The transition from part-time pub performer to award winner came largely thanks to Adele, who heard his demo tape and invited him on tour. It was a belated union for two musicians who, at one time, were leading parallel lives in separate corners of north London. While Adele grew up in Tottenham imitating the Spice Girls and dressing up as Gabrielle, Kiwanuka was in Muswell Hill, grooving to Jamiroquai and also listening to his father's old Miles Davis and Bob Dylan LPs.

Now, depending on how things go, it may not be long before Kiwanuka has to find his own support band. Speaking from a hotel in Norway to The Independent on Sunday, in the middle of his European tour, he reflects on the impression Adele made on him. "Watching her go about her business proved to me that you don't have to be all over the place or be a bit of a diva to be successful. She was down to earth and straightforward."

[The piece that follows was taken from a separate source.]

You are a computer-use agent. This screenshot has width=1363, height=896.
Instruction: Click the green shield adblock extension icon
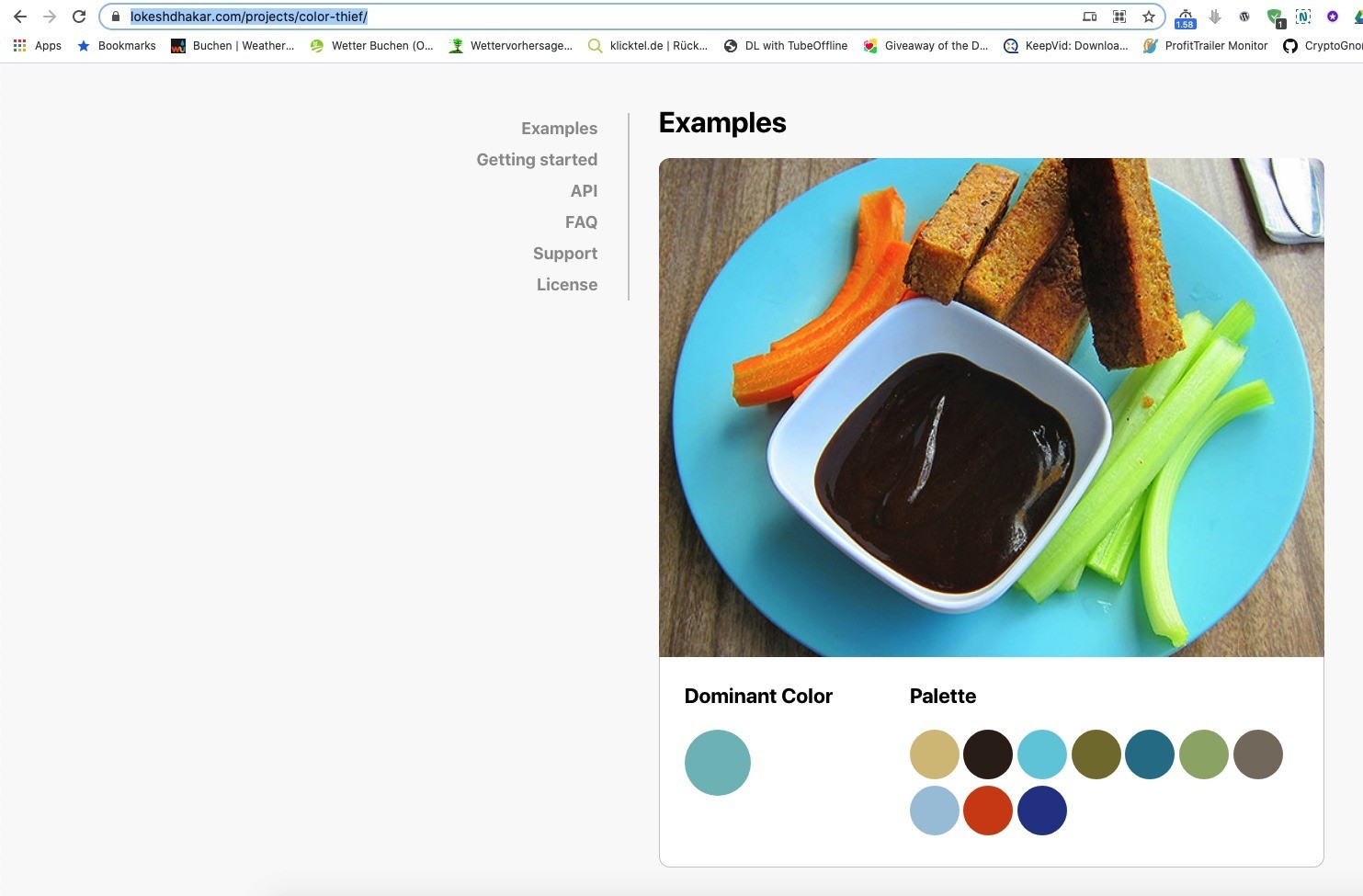pos(1275,17)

Straddling the thin line between fame and failure, he is aware that the decisions he makes now are likely to have repercussions in the future. Not the least of these is to record under his own name. Kiwanuka is African for "God of lightning and thunder", and he agonised over whether to change it when people struggled to remember it. "I thought about it a lot. I was afraid of what type of music they would expect of me. But I couldn't think of another name to go with. I knew I wouldn't be able to pull it off if I did change it."

He is the son of Ugandan refugees (his father is an engineer, his mother a part-time secretary) who fled Idi Amin's regime in the Seventies – an era long before social media could draw attention to oppression in a matter of hours.His talent for music doesn't come from either parent, he says, and cites instead his teacher at Fortismere School in Muswell Hill, who encouraged him to play guitar and cultivate his musical tastes. He went on to study jazz at the Royal Academy of Music and popular music at Westminster University but, finding himself more interested in writing and playing than in academic study, he soon bailed out of both.

Despite being catapulted on to the stage with Adele, he insists he was unfazed. "You soon realise that, as a support act, you've got nothing to lose. No one is expecting anything except the star they've paid to see. You just walk out on stage, and far as they're concerned you're just there to kill time. So you soon relax and think, if it doesn't go well you haven't lost anything."

That, however, will all change next week. In an era dominated by X Factor-friendly artists such as Ed Sheeran, Jessie J and Olly Murs, Kiwanuka is an entirely different proposition. His music conjures a nostalgic, retro mood, his cover artwork resembling Marvin Gaye records from the Seventies, his music videos bathed in grainy sepia tones.

It would be easy to dismiss this all as a clever piece of calculated marketing were it not for a soulful maturity in his voice that belies his age. It is reminiscent of a different era; no wonder that some critics have seen parallels with the blues of Bill Withers and the modern folk whimsy of Laura Marling.

Kiwanuka has an untainted honesty, insisting that, despite the nerves, he feels "lucky" to have made it this far and to have got a "foot in the door". "I have never made music to cater to anyone other than myself," he says. "This is an album that I am proud of. If it doesn't cater to everyone's taste, it'll be a shame. But I can't worry too much. It's out of my hands now."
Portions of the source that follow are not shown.